## Excerto citado

O que podemos concluir é que se trata de uma intervenção com um objetivo, o de branquear as consequências da política que este Governo prosseguiu nos últimos anos. E essas consequências são bem claras, Sr. Deputado: desemprego, emigração forçada, nomeadamente dos mais jovens, desigualdades e empobrecimento.
Pergunto-lhe, inclusivamente, o seguinte, Sr. Deputado: quando disse que tinha orgulho na política e naquilo que tinha sido feito por este Governo, é disto que tem orgulho, é desta situação concreta, das pessoas cada vez mais pobres, das pessoas cada vez com mais dificuldades para aceder aos seus direitos?
O alastramento da pobreza é, portanto, um das faces mais visíveis desta política, que afeta sobretudo as crianças. Sr. Deputado, perante o facto de 24,4% das crianças estarem em risco de pobreza e de a fome estar a regressar às escolas, o que é que faz este Governo? Agrava ainda mais a redução das prestações sociais, com um novo corte de 375 milhões de euros. Mas, sobre isto, não o ouvimos, Sr. Deputado.

[Dados de localização por coordenadas de píxeis]
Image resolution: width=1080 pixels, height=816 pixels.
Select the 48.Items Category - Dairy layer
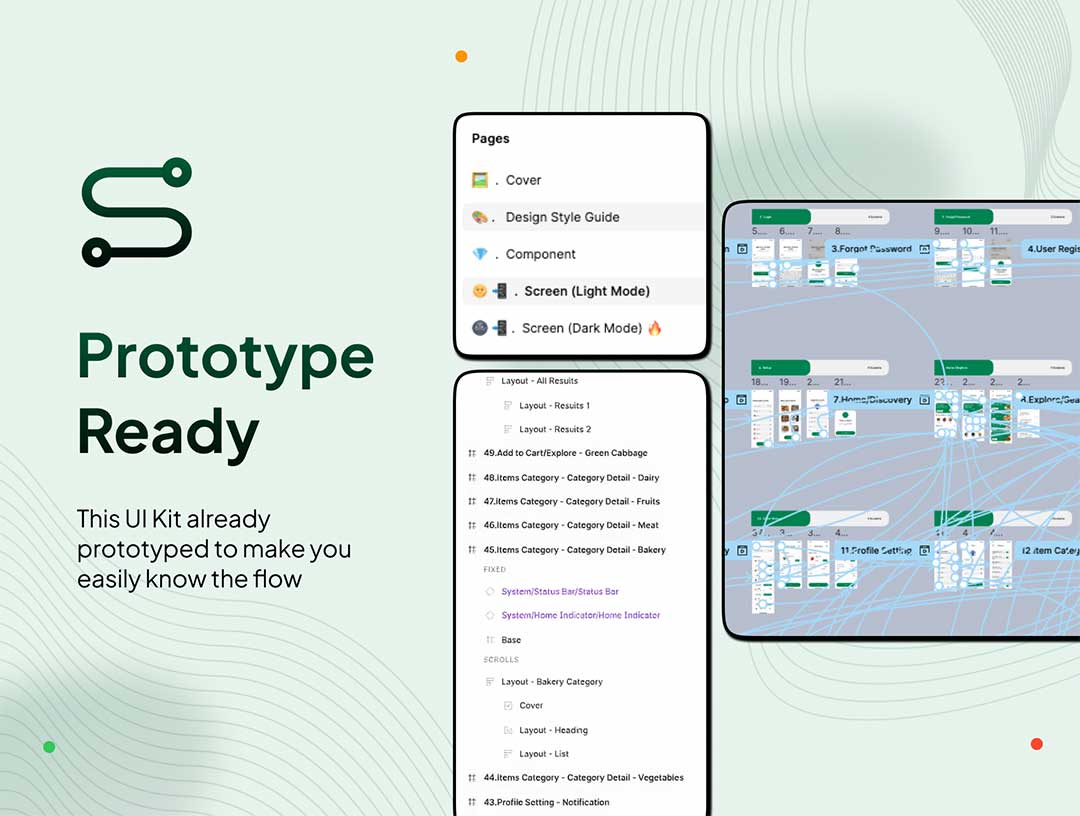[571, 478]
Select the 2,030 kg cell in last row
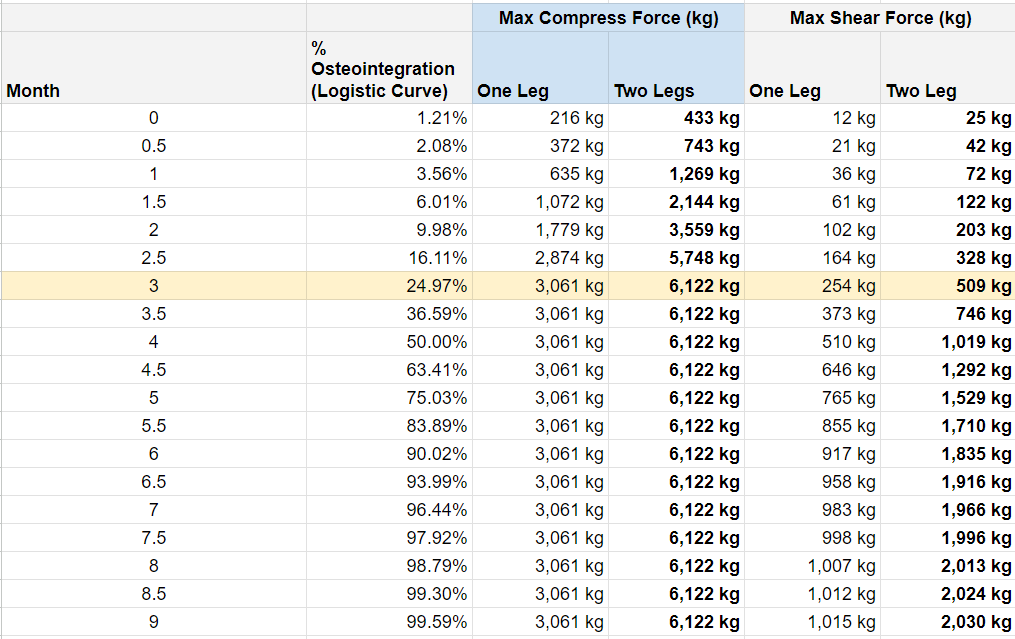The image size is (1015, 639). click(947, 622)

## Problemas a resolver
1. Indique se cada afirmação concorda com o excerto citado, respondendo sim ou não e citando as palavras do excerto que o decidem: (a) cerca de um quarto das crianças está em risco de pobreza; (b) o Governo aumentou as prestações sociais; (c) a emigração forçada é apontada como consequência da política do Governo.
2. Segundo o excerto citado, qual é o valor do novo corte nas prestações sociais?

## Respostas escritas
1.
(a) Sim: "24,4% das crianças estarem em risco de pobreza".
(b) Não: "Agrava ainda mais a redução das prestações sociais, com um novo corte de 375 milhões de euros".
(c) Sim: "emigração forçada, nomeadamente dos mais jovens".

2. 375 milhões de euros.